Lack of snow skirts. Without them, the Shangri-La 2 is not a viable 4-season shelter (as it is advertised to be). I have been in some very serious weather in this thing. When pitched hard, it stayed standing for days in terrible storms. As long is it was raining, everything was fine. As soon as the rain turned to snow or ice, though, there was trouble. Once, a climbing partner and I nearly went hypothermic when caught in massive hail storm in Lone Peak Cirque, Utah. The ice pellets bounced in under the edges of the tarp in bucketfulls. Yes, this was an edge-case, but plenty of annoying-but-not-deadly situations resulted from snow blowing in as well.
The ZIPPER is the worst problem of all. Because of the door design, the zipper lies close to a major line of tension on the tarp's surface. When the tarp is pitched hard, the zipper is stretched taught. The result after only a few months of use was a door that would jam and snag regularly. After years of use, I ended up with a zipper that would split at the middle, causing the door to open under an aggressive pitch. (This problem could be avoided by moving the zipper to the middle of the door as in the MSR Twin Sisters.)

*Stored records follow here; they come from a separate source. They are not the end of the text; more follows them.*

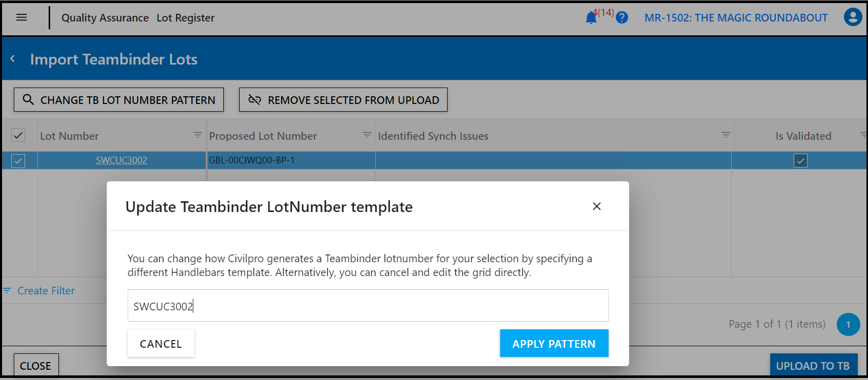Select Quality Assurance in the top bar
The image size is (868, 380).
click(105, 18)
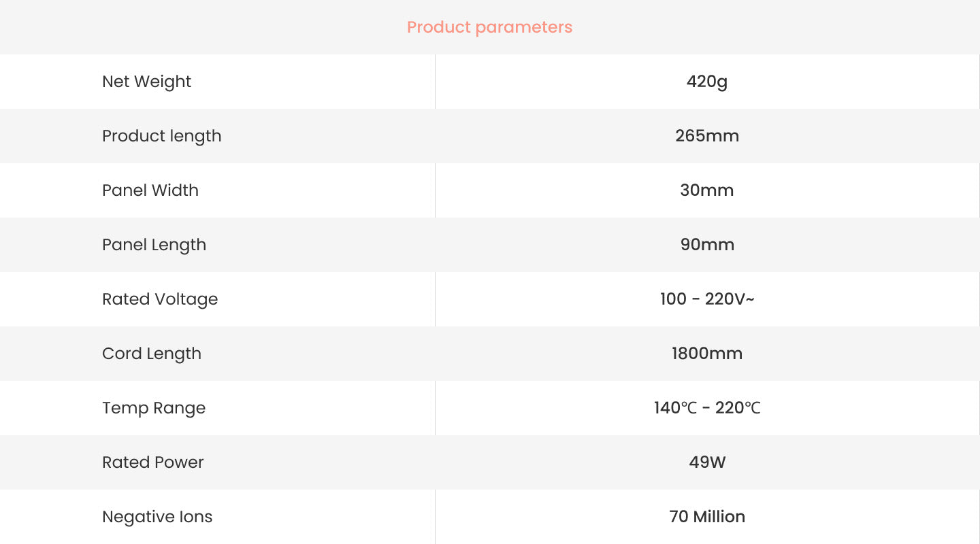Click the 30mm value
Image resolution: width=980 pixels, height=544 pixels.
(707, 190)
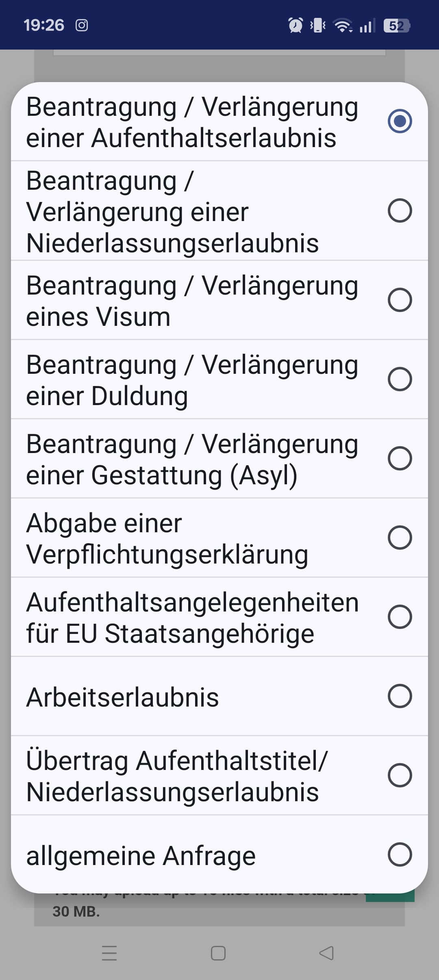Tap the Arbeitserlaubnis option text
The image size is (439, 980).
(x=122, y=697)
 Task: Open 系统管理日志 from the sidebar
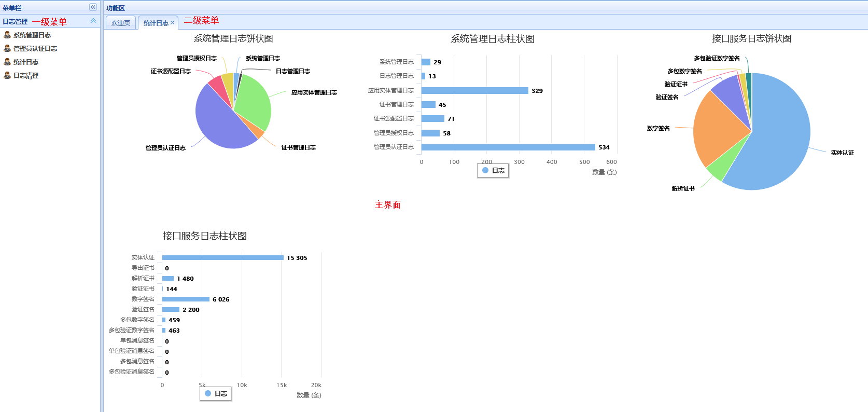tap(32, 35)
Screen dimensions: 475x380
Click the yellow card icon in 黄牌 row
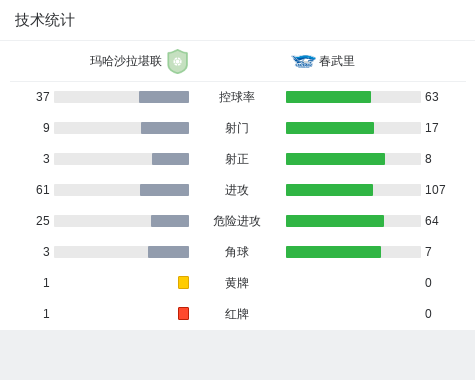(183, 282)
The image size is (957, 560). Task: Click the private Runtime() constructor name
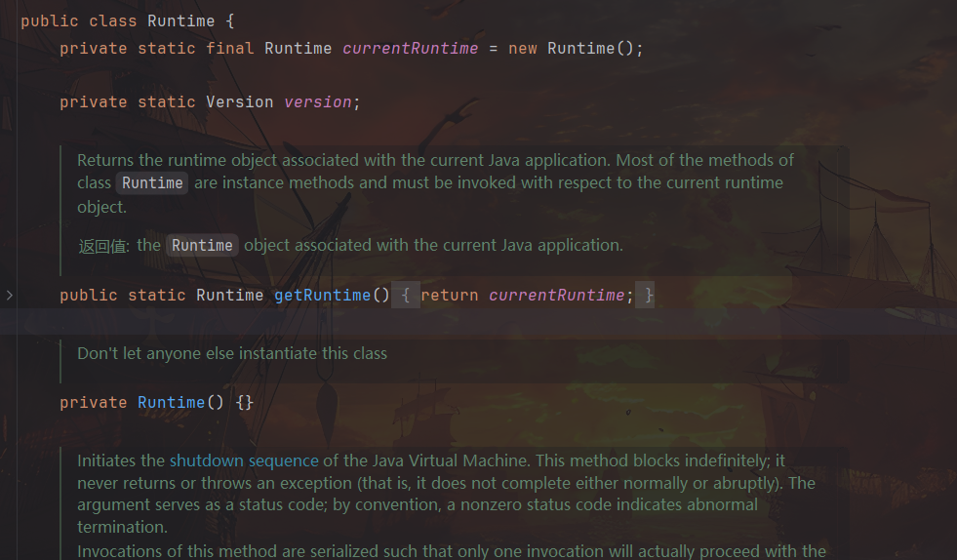(171, 402)
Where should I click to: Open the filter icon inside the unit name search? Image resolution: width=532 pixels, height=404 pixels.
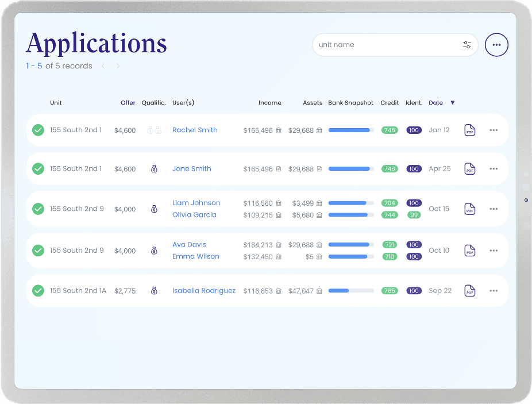[x=467, y=44]
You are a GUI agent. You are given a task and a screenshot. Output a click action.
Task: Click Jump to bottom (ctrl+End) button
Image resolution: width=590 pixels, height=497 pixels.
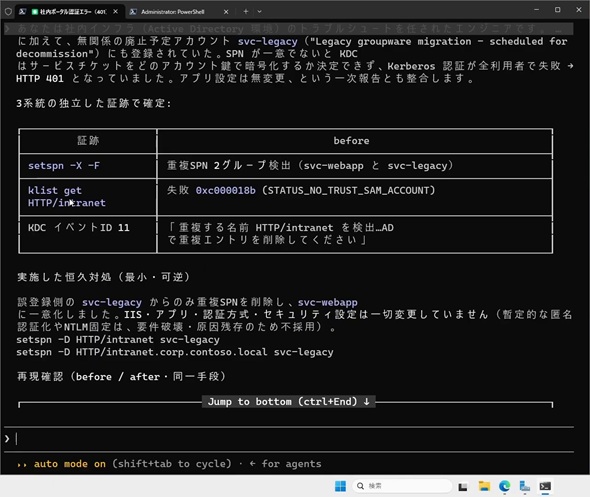tap(289, 401)
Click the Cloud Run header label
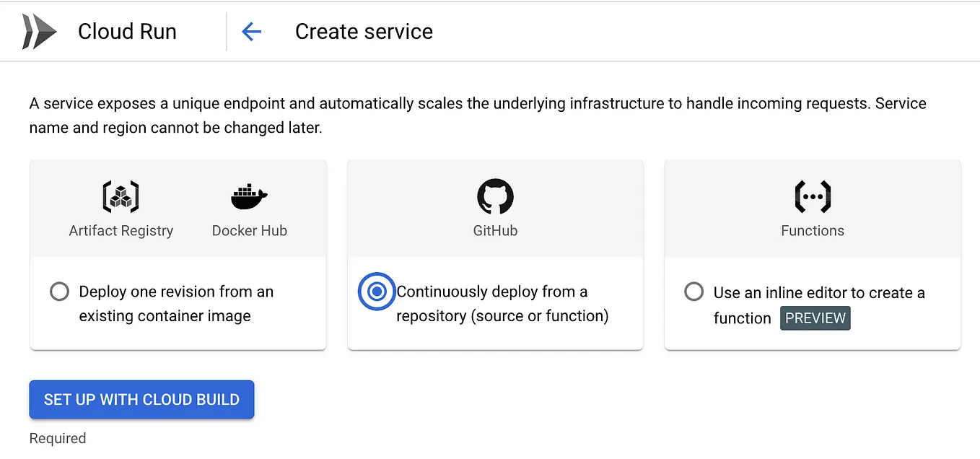The width and height of the screenshot is (980, 459). coord(127,31)
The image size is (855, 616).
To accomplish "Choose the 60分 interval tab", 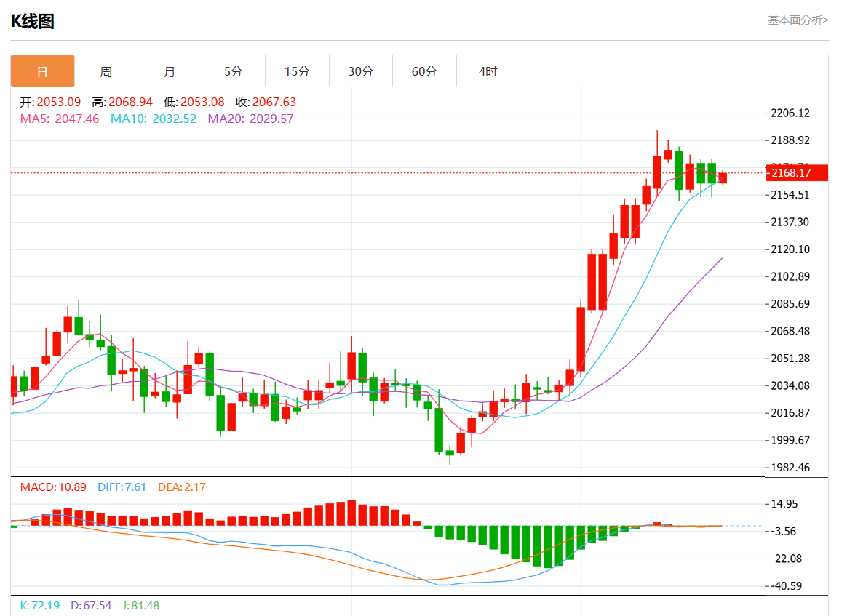I will coord(424,71).
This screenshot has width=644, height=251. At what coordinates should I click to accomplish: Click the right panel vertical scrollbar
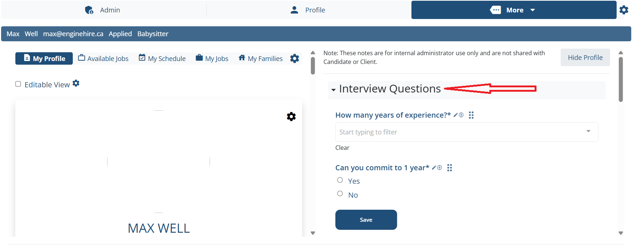(x=621, y=79)
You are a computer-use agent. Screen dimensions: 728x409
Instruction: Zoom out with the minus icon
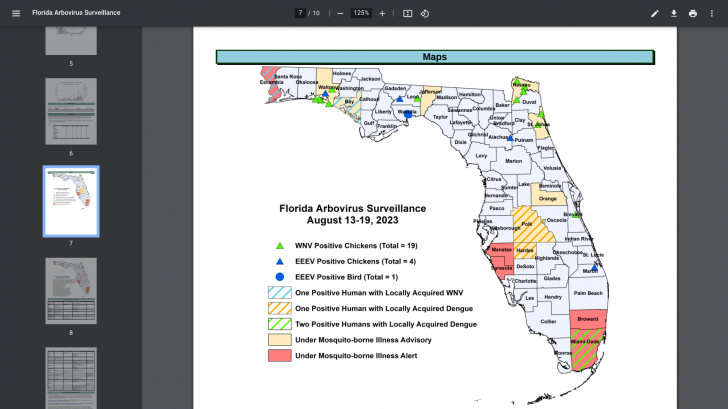pyautogui.click(x=340, y=13)
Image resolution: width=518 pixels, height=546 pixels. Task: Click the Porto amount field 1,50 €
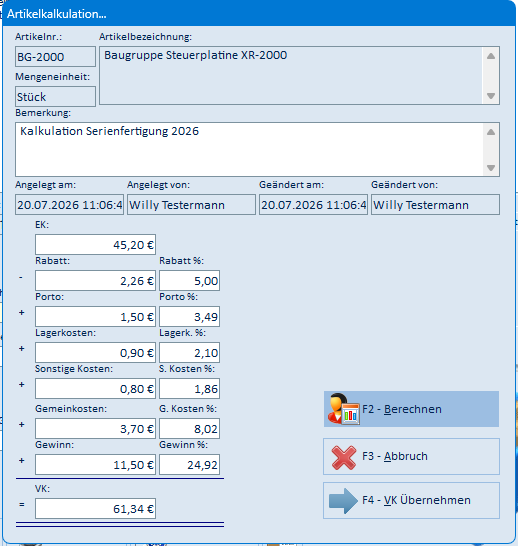pos(95,317)

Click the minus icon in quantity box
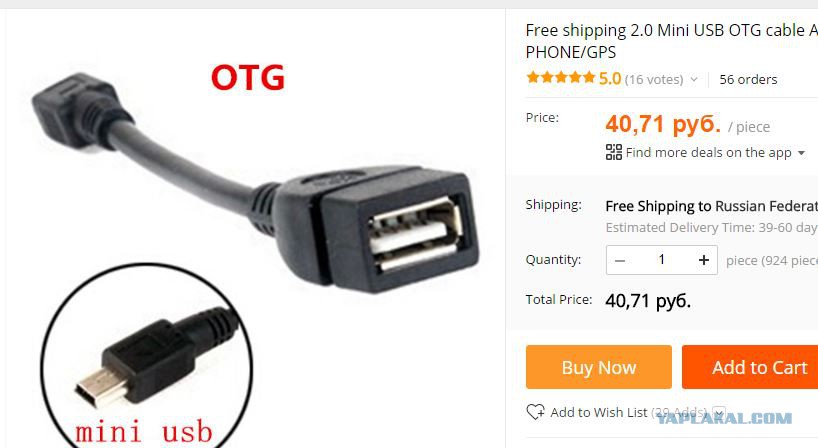pos(620,260)
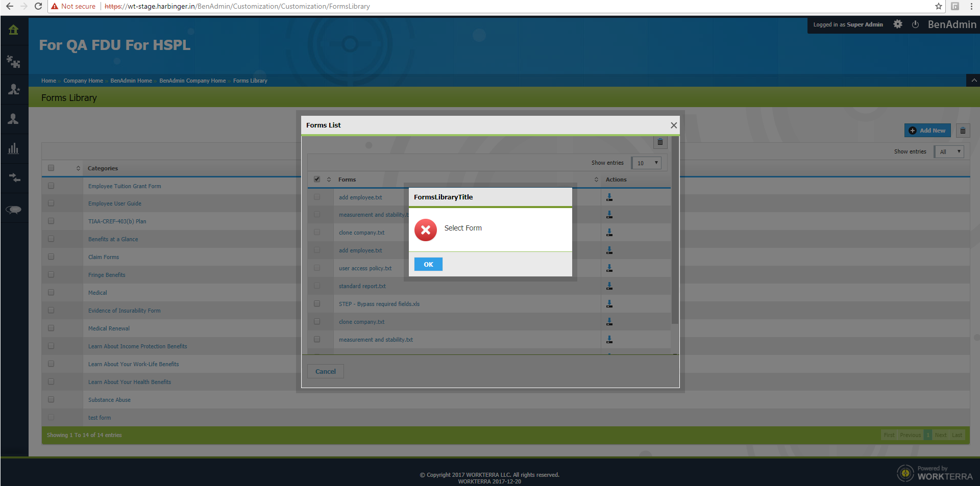980x486 pixels.
Task: Go to BenAdmin Home breadcrumb
Action: (x=131, y=81)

If you are looking for a truly all-conditions shelter system, this is not your tarp. Consider buying the MSR Twin Sisters, modding it a little for better ventilation, and adding the Shangri-La's mesh "nest" for bug protection.
Bottom Line: No, I would not recommend this product to a friend.
Seems to be nice quality, but I did not keep the tent for long. I could not get over the trekking pole set up right in the middle of the entry. I'm a pretty big guy (6'1" and 185 lbs) and found it hard to get in and out without bumping the trekking pole.
Also, it took quite a bit of practice to get it up without the trekking poles constantly tipping over. I'm sure with more time and practice this would lessen, but going back to the pole being right in the center killed it for me.
As far as space and comfort once inside, it was in par with most other tents.
I also really liked the green color in the series.
Bottom Line: No, I would not recommend this product to a friend.